I don't know the exact history of this idea, but it reeks of yet another hairbrained scheme from certain neighborhood activists who incredibly think they can turn Adams Morgan into a classy neighborhood. These are the same people who constantly whine about the trash and noise, who got a moratorium on new liquor licenses, the ones who vehemently opposed the bars staying open late during Inauguration Week. They complain about parking and tourists, despite the entire existence of Adams Morgan being predicated on a constant flow of tourists.

Listen up, girls. Adams Morgan is a partier. He's loud and boisterous, he has lots of friends, he likes to stay up late and get drunk all the time. He's the life of the party. That's why you were attracted to him in the first place, remember? Because he was the coolest kid and you wanted to be with him.

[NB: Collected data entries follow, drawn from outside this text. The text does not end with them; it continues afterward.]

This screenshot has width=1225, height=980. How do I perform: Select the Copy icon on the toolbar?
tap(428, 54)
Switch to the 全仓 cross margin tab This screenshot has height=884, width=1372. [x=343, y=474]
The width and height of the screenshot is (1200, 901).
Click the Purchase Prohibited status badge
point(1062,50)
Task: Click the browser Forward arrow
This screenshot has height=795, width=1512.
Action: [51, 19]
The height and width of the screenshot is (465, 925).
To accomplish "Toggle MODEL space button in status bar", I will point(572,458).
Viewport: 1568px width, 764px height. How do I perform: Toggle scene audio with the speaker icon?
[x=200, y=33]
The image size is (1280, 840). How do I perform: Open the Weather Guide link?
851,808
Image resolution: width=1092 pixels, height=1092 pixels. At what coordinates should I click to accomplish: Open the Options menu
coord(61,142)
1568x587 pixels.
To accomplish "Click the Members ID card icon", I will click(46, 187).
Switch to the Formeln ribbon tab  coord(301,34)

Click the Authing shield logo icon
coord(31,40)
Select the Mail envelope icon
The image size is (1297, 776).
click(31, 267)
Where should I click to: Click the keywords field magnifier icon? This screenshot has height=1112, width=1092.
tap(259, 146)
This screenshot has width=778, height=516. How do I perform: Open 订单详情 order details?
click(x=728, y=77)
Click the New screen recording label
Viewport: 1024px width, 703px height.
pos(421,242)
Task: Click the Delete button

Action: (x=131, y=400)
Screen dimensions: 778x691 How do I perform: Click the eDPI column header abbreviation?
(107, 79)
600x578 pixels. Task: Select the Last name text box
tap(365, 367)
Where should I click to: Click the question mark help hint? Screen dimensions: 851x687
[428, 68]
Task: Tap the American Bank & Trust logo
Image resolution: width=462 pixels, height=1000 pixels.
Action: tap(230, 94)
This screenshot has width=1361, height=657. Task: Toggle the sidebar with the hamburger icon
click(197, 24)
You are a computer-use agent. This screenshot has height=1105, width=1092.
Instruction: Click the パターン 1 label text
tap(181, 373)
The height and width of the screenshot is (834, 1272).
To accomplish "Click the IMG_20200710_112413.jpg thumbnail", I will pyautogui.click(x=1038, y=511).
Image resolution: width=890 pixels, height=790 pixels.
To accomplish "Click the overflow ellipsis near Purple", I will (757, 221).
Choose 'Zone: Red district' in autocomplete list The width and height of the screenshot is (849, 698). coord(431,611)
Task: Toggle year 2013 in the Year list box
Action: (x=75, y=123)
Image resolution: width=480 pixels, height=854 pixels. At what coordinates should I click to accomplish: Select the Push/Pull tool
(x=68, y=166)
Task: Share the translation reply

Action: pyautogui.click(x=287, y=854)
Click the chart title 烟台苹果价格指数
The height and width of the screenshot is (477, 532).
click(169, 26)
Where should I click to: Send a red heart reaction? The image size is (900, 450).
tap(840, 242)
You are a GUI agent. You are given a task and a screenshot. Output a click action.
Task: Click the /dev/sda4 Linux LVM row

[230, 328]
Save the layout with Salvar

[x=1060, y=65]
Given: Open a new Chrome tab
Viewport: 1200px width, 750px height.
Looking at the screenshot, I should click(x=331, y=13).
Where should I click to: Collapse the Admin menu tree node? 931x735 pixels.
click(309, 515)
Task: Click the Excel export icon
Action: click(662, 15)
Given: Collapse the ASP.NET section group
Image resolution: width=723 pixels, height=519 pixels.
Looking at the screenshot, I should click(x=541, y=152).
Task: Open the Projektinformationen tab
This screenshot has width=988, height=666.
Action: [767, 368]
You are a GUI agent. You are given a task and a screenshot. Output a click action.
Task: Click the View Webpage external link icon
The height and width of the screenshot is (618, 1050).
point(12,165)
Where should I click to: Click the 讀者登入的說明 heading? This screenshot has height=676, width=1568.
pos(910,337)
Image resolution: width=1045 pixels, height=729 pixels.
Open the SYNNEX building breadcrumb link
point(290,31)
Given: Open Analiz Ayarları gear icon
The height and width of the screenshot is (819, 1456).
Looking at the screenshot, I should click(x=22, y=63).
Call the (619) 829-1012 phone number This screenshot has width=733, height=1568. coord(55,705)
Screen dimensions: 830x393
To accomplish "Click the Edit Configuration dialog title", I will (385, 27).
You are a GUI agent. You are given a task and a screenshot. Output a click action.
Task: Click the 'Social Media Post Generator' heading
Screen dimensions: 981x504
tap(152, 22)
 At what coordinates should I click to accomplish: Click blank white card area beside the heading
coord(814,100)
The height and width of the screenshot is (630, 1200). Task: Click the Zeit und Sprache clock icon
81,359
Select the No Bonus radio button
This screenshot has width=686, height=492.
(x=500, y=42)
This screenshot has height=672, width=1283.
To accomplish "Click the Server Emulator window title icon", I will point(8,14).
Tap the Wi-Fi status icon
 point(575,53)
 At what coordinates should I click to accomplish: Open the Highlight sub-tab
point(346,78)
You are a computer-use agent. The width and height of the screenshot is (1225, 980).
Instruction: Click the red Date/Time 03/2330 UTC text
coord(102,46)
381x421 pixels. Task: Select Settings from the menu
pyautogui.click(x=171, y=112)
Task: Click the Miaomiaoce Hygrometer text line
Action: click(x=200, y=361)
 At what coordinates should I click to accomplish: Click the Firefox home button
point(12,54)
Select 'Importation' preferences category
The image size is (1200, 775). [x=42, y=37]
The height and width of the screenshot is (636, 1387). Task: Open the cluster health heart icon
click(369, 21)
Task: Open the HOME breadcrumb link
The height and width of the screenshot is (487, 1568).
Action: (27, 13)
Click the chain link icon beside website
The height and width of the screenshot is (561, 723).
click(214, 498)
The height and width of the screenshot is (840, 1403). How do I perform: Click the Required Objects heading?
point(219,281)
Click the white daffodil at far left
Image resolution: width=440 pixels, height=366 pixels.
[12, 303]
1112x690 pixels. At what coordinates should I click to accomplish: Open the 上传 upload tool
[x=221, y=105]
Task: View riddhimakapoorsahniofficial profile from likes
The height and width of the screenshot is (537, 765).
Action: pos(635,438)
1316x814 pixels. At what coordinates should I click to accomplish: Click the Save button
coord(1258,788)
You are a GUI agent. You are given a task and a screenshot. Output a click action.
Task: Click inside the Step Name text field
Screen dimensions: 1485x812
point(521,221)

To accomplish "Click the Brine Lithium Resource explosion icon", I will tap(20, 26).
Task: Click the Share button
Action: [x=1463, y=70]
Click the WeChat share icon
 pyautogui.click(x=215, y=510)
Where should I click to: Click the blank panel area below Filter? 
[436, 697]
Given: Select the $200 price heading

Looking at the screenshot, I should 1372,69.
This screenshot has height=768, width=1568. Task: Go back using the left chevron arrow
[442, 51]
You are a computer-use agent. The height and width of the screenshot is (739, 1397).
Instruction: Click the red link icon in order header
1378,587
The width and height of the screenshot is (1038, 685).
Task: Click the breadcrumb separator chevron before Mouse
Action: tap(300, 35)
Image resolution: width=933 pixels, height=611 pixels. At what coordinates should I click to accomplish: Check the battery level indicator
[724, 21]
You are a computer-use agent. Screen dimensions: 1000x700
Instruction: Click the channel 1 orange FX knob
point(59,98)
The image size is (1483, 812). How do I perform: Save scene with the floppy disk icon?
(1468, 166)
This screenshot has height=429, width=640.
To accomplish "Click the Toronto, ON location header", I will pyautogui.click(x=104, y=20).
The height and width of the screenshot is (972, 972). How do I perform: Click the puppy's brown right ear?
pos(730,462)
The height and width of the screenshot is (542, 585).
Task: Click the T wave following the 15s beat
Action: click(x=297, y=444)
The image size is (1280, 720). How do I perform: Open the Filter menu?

Well guess what. He's not going to change. Not for you, not for anyone. So now you've been dating for a couple years, and all those late-night benders just aren't as much fun as they used to be. You want to stay home and cuddle up in front of a movie, but he's out playing quarters with his buddies at 3 AM. You want to talk about paint colors, but he wants to play Guitar Hero.

I've got some news for you, sister. It's not him: it's you. He hasn't changed one bit - he's exactly who he was the day you met him. He's the same frat boy you used to think was so cool. It's you that changed, and you better believe he's never going to. Not for you and not for anyone.

So you've got two choices. You can accept him for who he is, or you can dump him and move on. Because men don't change and women do. So either learn to live with that big doofus that is Adams Morgan or move the hell out, because your puny attempts to change him will never succeed. Either quit your bitching, or call back that nice boy who had a crush on you, but wasn't quite cool enough for you back in the day. Sure, he's kind of boring, but he won't let you down and he'll do anything you say. You know, Cleveland Park.


Lee said...

This post is required reading for anyone who wants to date you.

Jamie said...

But I don't need to change, because I am already perfect. Ha ha!!

But really, don't you see? I don't live in Adams Morgan any more. I dumped her a long time ago. I have a new relationship with her younger, edgier sister, the lovely Miss Columbia Heights.

Anonymous said...

Hilarious post! So true for all the people who move there when they're young, and grow older and try to cut down on the very debauchery that made them want to move there.

lacochran said...

Well put.

It is amazing how people react when their expectations don't match the reality in front of them: change the reality!